We don't have way more workplace sexual harassment issues? Woooow. I didn't realize you had never spoken to a woman before in your life. Good luck, man. You're gonna need it.
You actual disingenuous weasel, I clearly meant in other instances of companies where female characters (fictional character you absolute parody of a human being) are being "objectified" (they aren't real, stop being such an absolute joke of a person) the same extent of workplace harassment would have to take place because according to you, those two things are directly related.
BUt you're clearly not interesting in back up any of your claims, you just like to scream at people how mean they in hopes of someone patting you on the head fo rbeing a good boy.
Good luck convincing anyone of your spineless drivel.
Ah yes, more censorship in games. That will surely protect everyone from harassment.
In-game Changes. Removing content that players and employees find inappropriate.
Jaina's portrait, Secret Keeper, Succubus... here we go again!
Hopefully they will not overdo this. I don't really care about Secret Keeper etc. but if you remove any content someone might find inappropriate this will turn nasty.
I bet that had nothing to do with employees but instead with some markets they want to be on
Let's hope they listen to their employees. Glad he acknowledged the tone deaf original release. It was so reactive and sounded like a "frat boy" had written it as a personal defence.
Don't...don't you dare!
You don't even know what you are talking about... It is less about female armors, and more about racist jokes and stereotypes in wow...
There are several NPC's named after employees who allegedly harrased others. I think they will remove or rename them.
I doubt they'll be removing racial jokes / stereotypes / segregation from Warcraft Universe.
Don't think that has anything to do with this lawsuit.

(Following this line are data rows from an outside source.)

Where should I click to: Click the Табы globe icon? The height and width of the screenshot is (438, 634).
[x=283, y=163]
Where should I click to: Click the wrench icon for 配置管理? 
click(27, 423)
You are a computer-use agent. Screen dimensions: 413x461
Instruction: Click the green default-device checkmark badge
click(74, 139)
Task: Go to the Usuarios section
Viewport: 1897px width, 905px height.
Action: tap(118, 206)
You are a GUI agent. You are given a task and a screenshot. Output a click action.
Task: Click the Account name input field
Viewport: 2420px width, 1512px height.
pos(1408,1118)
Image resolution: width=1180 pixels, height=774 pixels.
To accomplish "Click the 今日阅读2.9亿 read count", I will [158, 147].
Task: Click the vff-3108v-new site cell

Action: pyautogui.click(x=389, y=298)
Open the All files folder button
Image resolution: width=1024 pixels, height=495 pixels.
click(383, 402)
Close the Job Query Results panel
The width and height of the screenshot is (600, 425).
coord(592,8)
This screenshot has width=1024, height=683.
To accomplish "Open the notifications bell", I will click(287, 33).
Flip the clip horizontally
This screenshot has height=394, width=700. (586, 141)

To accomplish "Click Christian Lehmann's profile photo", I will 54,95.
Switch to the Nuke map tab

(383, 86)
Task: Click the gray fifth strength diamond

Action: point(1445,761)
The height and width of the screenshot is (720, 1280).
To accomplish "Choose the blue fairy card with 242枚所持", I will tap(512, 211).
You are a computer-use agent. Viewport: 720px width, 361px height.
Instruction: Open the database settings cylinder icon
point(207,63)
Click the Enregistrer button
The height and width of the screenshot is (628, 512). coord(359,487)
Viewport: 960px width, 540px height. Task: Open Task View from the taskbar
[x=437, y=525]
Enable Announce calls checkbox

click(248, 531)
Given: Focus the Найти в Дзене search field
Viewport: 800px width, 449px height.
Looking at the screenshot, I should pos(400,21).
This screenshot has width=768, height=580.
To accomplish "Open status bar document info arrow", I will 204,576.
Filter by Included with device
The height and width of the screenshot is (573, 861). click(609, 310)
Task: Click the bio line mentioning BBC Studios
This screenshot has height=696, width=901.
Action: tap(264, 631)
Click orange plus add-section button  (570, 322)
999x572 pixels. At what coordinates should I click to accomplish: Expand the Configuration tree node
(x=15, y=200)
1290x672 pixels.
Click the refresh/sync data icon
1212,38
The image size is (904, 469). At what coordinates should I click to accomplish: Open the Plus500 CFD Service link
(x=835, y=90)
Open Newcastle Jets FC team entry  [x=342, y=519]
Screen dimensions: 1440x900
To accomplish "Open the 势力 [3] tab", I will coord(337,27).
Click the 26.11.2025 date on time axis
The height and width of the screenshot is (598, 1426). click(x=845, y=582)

While it has nothing to do with lawsuit. It has to do with statement in this message. So...
Yeah, good for them to redirect our attention to the crimes of a fantasy world to reduce triggers of their frat boy culture.
You should have been more precise in what you meant with your initial message then. Because the way I read it is following:
"But I want my female elves in Victoria Secrets outfits"
Good for them to actually implementing changes. The question is, is it too late?
Well, if the big changes are going to change things for good, then why not.